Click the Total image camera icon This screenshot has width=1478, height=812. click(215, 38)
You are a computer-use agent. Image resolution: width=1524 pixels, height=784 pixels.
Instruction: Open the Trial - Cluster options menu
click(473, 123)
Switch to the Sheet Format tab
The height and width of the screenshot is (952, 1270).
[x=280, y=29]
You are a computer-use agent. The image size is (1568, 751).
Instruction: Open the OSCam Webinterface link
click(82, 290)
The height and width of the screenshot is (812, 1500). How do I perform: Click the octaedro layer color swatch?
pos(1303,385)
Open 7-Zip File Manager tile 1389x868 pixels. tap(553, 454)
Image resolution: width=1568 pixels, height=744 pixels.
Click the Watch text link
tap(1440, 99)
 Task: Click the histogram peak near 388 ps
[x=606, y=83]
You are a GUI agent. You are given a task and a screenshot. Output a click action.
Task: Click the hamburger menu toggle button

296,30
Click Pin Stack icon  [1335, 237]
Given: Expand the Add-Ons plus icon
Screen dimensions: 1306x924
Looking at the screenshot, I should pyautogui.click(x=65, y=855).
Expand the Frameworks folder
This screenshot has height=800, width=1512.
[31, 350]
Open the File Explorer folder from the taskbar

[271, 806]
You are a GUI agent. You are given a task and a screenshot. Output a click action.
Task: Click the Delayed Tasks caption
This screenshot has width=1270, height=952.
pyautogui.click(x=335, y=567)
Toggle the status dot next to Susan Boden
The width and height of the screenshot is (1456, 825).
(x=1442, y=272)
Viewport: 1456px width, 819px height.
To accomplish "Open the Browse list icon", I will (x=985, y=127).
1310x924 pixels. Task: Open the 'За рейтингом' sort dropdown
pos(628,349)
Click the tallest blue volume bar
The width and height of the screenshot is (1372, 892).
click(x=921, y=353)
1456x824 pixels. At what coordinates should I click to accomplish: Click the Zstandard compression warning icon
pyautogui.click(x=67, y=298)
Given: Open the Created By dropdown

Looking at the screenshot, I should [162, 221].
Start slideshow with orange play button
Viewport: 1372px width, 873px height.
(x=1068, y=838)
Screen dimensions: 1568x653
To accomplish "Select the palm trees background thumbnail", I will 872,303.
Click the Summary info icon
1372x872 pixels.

○ ○ ○

- YOUR INSTRUCTIONS
Your task is to output the full set of records exactly as presented.

- RESPONSE BOX
Click the Total image camera icon This screenshot has width=1478, height=812. click(215, 38)
You are a computer-use agent. Image resolution: width=1524 pixels, height=784 pixels.
Instruction: Open the Trial - Cluster options menu
click(473, 123)
Switch to the Sheet Format tab
The height and width of the screenshot is (952, 1270).
[x=280, y=29]
You are a computer-use agent. The image size is (1568, 751).
Instruction: Open the OSCam Webinterface link
click(82, 290)
The height and width of the screenshot is (812, 1500). How do I perform: Click the octaedro layer color swatch?
pos(1303,385)
Open 7-Zip File Manager tile 1389x868 pixels. tap(553, 454)
Image resolution: width=1568 pixels, height=744 pixels.
Click the Watch text link
tap(1440, 99)
 Task: Click the histogram peak near 388 ps
[x=606, y=83]
You are a GUI agent. You are given a task and a screenshot. Output a click action.
Task: Click the hamburger menu toggle button

296,30
Click Pin Stack icon  [1335, 237]
Given: Expand the Add-Ons plus icon
Screen dimensions: 1306x924
Looking at the screenshot, I should pyautogui.click(x=65, y=855).
Expand the Frameworks folder
This screenshot has height=800, width=1512.
[31, 350]
Open the File Explorer folder from the taskbar

[271, 806]
You are a GUI agent. You are given a task and a screenshot. Output a click action.
Task: Click the Delayed Tasks caption
This screenshot has width=1270, height=952.
pyautogui.click(x=335, y=567)
Toggle the status dot next to Susan Boden
The width and height of the screenshot is (1456, 825).
(x=1442, y=272)
Viewport: 1456px width, 819px height.
To accomplish "Open the Browse list icon", I will (x=985, y=127).
1310x924 pixels. Task: Open the 'За рейтингом' sort dropdown
pos(628,349)
Click the tallest blue volume bar
The width and height of the screenshot is (1372, 892).
click(x=921, y=353)
1456x824 pixels. At what coordinates should I click to accomplish: Click the Zstandard compression warning icon
pyautogui.click(x=67, y=298)
Given: Open the Created By dropdown

Looking at the screenshot, I should [162, 221].
Start slideshow with orange play button
Viewport: 1372px width, 873px height.
(x=1068, y=838)
Screen dimensions: 1568x653
To accomplish "Select the palm trees background thumbnail", I will 872,303.
Click the Summary info icon
1372x872 pixels.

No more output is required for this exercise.